To enable shell completion install the kubectl_complete-gather script in the PATH.

curl -L -O https://raw.githubusercontent.com/nirs/kubectl-gather/main/kubectl_complete-gather
sudo install kubectl_complete-gather /usr/local/bin
rm kubectl_complete-gather

Note

To enable shell completion when running as an oc plugin, the name of the completion script must be oc_complete-gather.

Gathering everything from the current cluster

The simplest way is to gather everything from the current cluster named "hub":

$ kubectl gather -d gather.one
2024-05-27T23:03:58.838+0300	INFO	gather	Using kubeconfig "/home/nsoffer/.kube/config"
2024-05-27T23:03:58.840+0300	INFO	gather	Using current context "hub"
2024-05-27T23:03:58.841+0300	INFO	gather	Gathering from all namespaces
2024-05-27T23:03:58.841+0300	INFO	gather	Gathering from cluster "hub"
2024-05-27T23:04:00.219+0300	INFO	gather	Gathered 1439 resources from cluster "hub" in 1.379 seconds
2024-05-27T23:04:00.220+0300	INFO	gather	Gathered 1439 resources from 1 clusters in 1.379 seconds

This gathers 15 MiB of data into the directory "gather.one":

$ du -sh gather.one/
15M	gather.one/

The "cluster" directory contains the cluster scope resources, and the "namespaces" directory contains the namespaced resources:

$ tree -L 2 gather.one/
gather.one/
├── gather.log
└── hub
    ├── cluster
    └── namespaces

Here is example content from the "pods" directory in the "ramen-system" namespace:

$ tree gather.one/hub/namespaces/ramen-system/pods/
gather.one/hub/namespaces/ramen-system/pods/
├── ramen-hub-operator-84d7dc89bd-7qkwm
│   ├── kube-rbac-proxy
│   │   └── current.log
│   └── manager
│       └── current.log
└── ramen-hub-operator-84d7dc89bd-7qkwm.yaml

We can use standard tools to inspect the data. In this example we grep all current and previous logs in all namespaces:

$ grep WARN gather.one/hub/namespaces/*/pods/*/*/*.log
gather.one/hub/namespaces/kube-system/pods/coredns-7db6d8ff4d-9cj6c/coredns/current.log:[WARNING] plugin/kubernetes: starting server with unsynced Kubernetes API
gather.one/hub/namespaces/kube-system/pods/kube-controller-manager-hub/kube-controller-manager/current.log:E0527 19:52:08.593071       1 core.go:105] "Failed to start service controller" err="WARNING: no cloud provider provided, services of type LoadBalancer will fail" logger="service-lb-controller"
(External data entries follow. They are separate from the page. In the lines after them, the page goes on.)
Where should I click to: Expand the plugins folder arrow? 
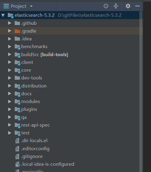(x=10, y=109)
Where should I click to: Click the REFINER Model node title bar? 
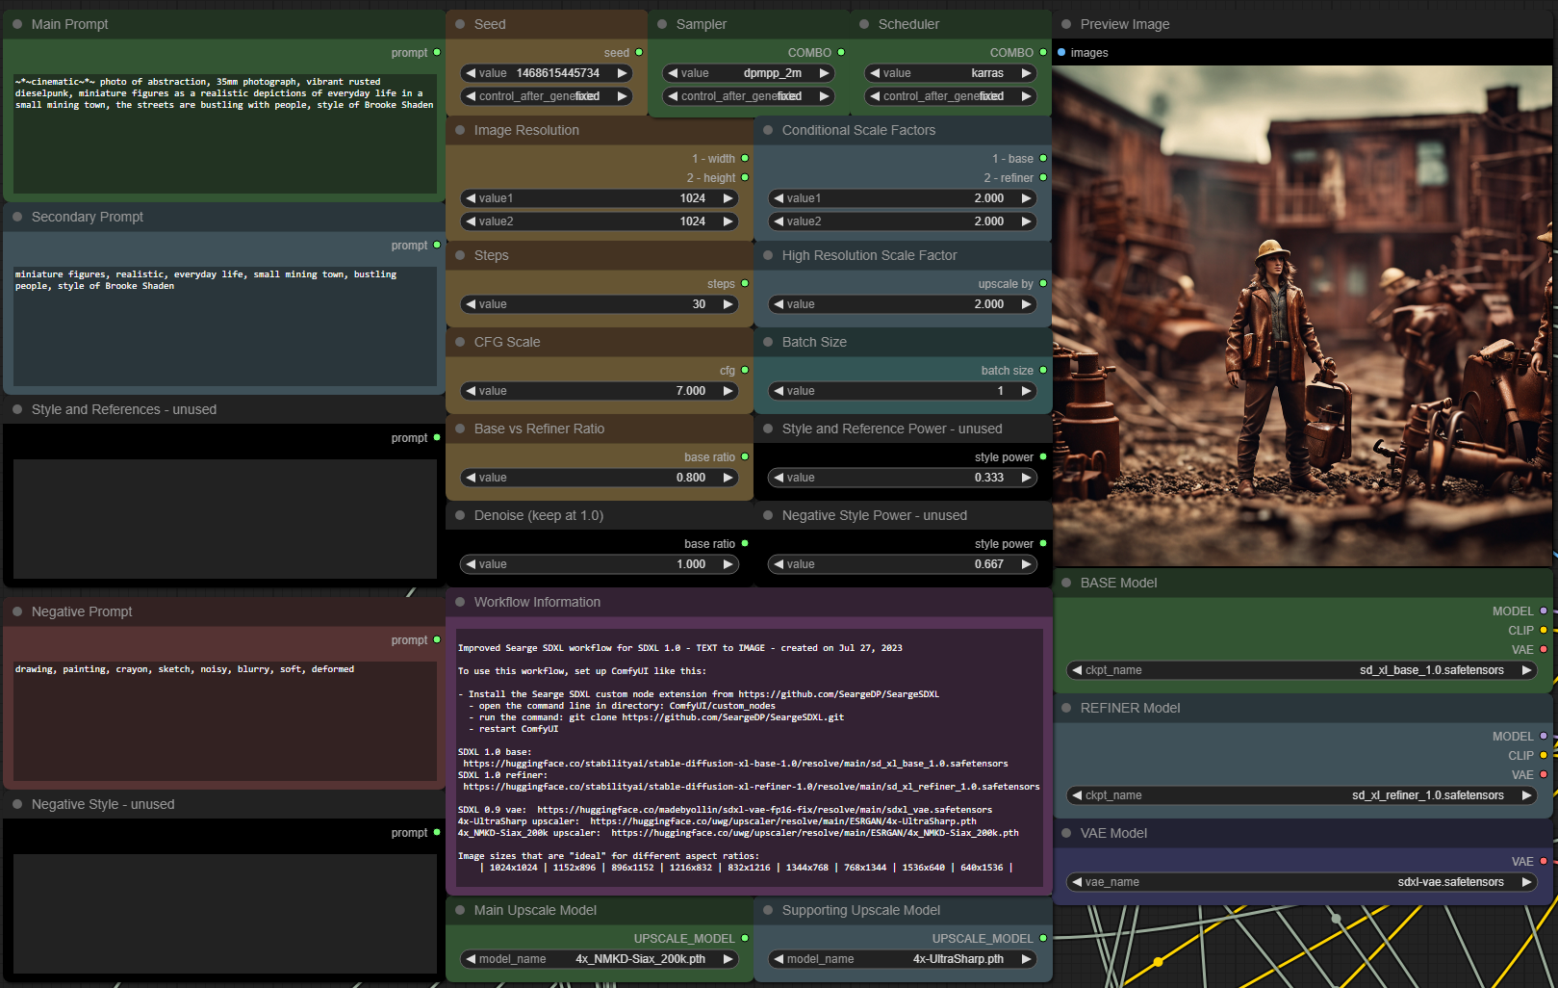pyautogui.click(x=1130, y=708)
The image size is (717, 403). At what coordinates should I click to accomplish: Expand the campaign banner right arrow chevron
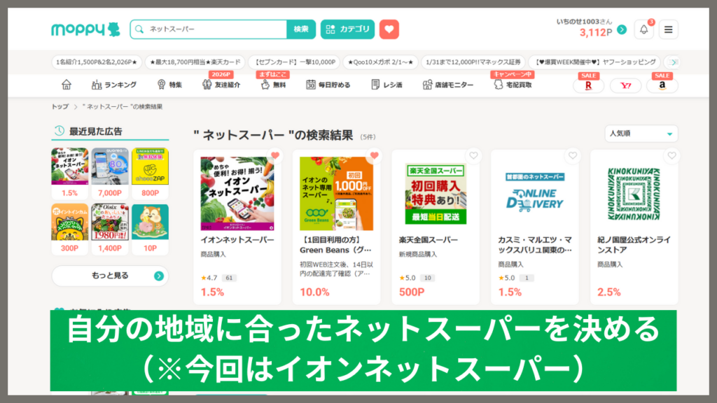[674, 62]
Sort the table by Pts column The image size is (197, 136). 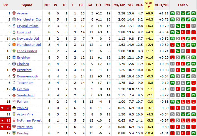(107, 5)
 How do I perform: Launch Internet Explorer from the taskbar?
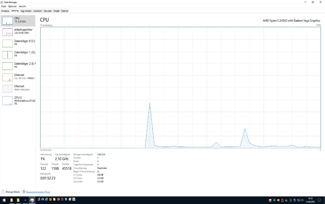[x=47, y=199]
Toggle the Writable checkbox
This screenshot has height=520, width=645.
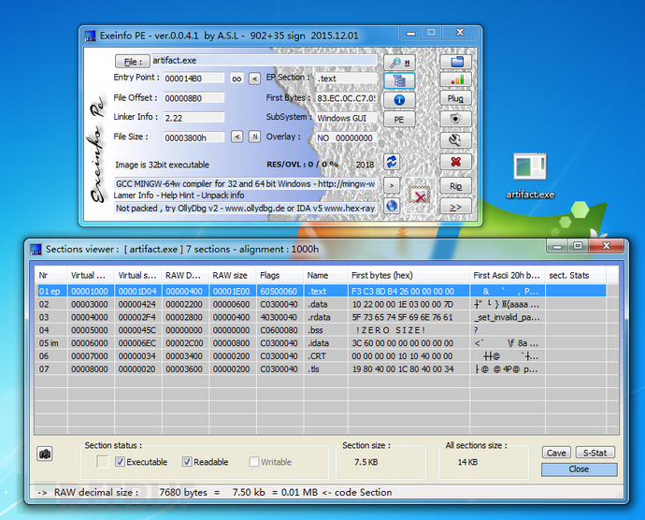(x=254, y=461)
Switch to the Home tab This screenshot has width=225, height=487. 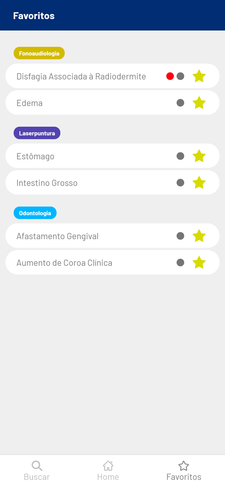[108, 470]
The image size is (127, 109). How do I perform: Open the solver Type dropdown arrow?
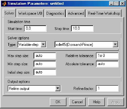(x=43, y=45)
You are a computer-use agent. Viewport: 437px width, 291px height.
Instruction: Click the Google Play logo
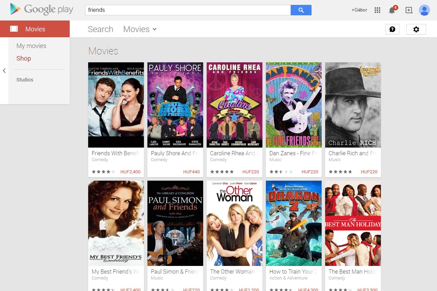pos(42,10)
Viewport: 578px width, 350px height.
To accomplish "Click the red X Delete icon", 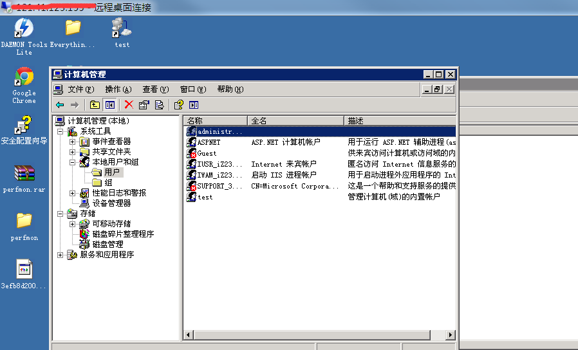I will (x=129, y=105).
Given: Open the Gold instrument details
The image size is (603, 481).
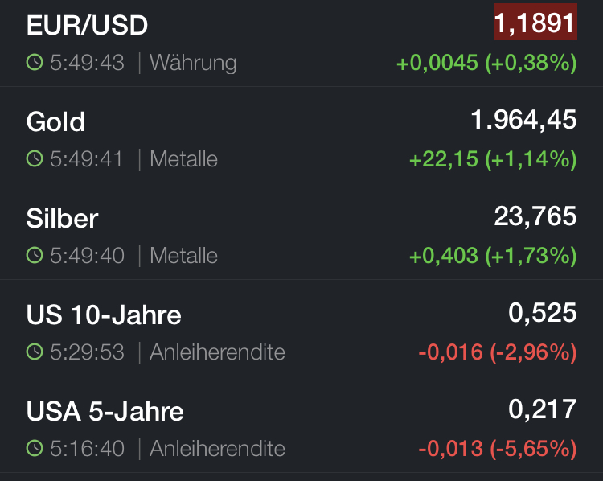Looking at the screenshot, I should (x=55, y=122).
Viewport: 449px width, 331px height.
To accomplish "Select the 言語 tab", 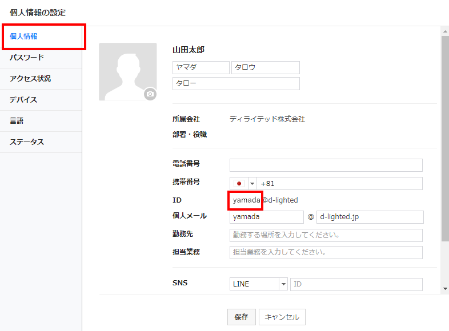I will [x=41, y=121].
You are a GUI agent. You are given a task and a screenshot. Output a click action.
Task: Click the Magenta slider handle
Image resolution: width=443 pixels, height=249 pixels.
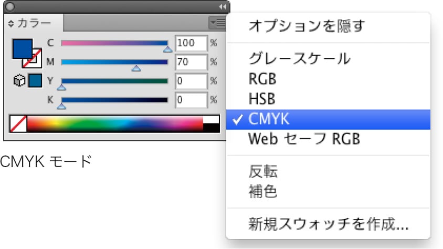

Gathering data from multiple clusters

In this example we have 3 clusters configured for disaster recovery:

$ kubectl config get-contexts
CURRENT   NAME          CLUSTER         AUTHINFO        NAMESPACE
          dr1           dr1             dr1             default
          dr2           dr2             dr2             default
*         hub           hub             hub             default

To gather data from all clusters run:

$ kubectl gather --contexts hub,dr1,dr2 -d gather.all
2024-05-27T23:16:16.459+0300	INFO	gather	Using kubeconfig "/home/nsoffer/.kube/config"
2024-05-27T23:16:16.460+0300	INFO	gather	Gathering from all namespaces
2024-05-27T23:16:16.460+0300	INFO	gather	Gathering from cluster "hub"
2024-05-27T23:16:16.461+0300	INFO	gather	Gathering from cluster "dr1"
2024-05-27T23:16:16.461+0300	INFO	gather	Gathering from cluster "dr2"
2024-05-27T23:16:18.624+0300	INFO	gather	Gathered 1441 resources from cluster "hub" in 2.163 seconds
2024-05-27T23:16:20.316+0300	INFO	gather	Gathered 1934 resources from cluster "dr2" in 3.855 seconds
2024-05-27T23:16:20.705+0300	INFO	gather	Gathered 1979 resources from cluster "dr1" in 4.244 seconds
2024-05-27T23:16:20.705+0300	INFO	gather	Gathered 5354 resources from 3 clusters in 4.245 seconds

This gathers 78 MiB of data into the directory "gather.all":

$ du -sh gather.all/
78M	gather.all/

The data compresses well and can be attached to a bug tracker:

$ tar czf gather.all.tar.gz gather.all
$ du -sh gather.all.tar.gz
6.4M	gather.all.tar.gz

The gather directory includes now all clusters:

$ tree -L 2 gather.all/
gather.all/
├── dr1
│   ├── addons
│   ├── cluster
│   └── namespaces
├── dr2
│   ├── addons
│   ├── cluster
│   └── namespaces
├── gather.log
└── hub
    ├── cluster
    └── namespaces

Clusters "dr1" and "dr2" have a "rook-ceph" storage system, so the "rook" addon collected more data in the "addons" directory. The "commands" directory contains output from various ceph commands, and the "logs" directory contains external logs stored on the nodes. Since this is a single node minikube cluster, we have only one node, "dr1".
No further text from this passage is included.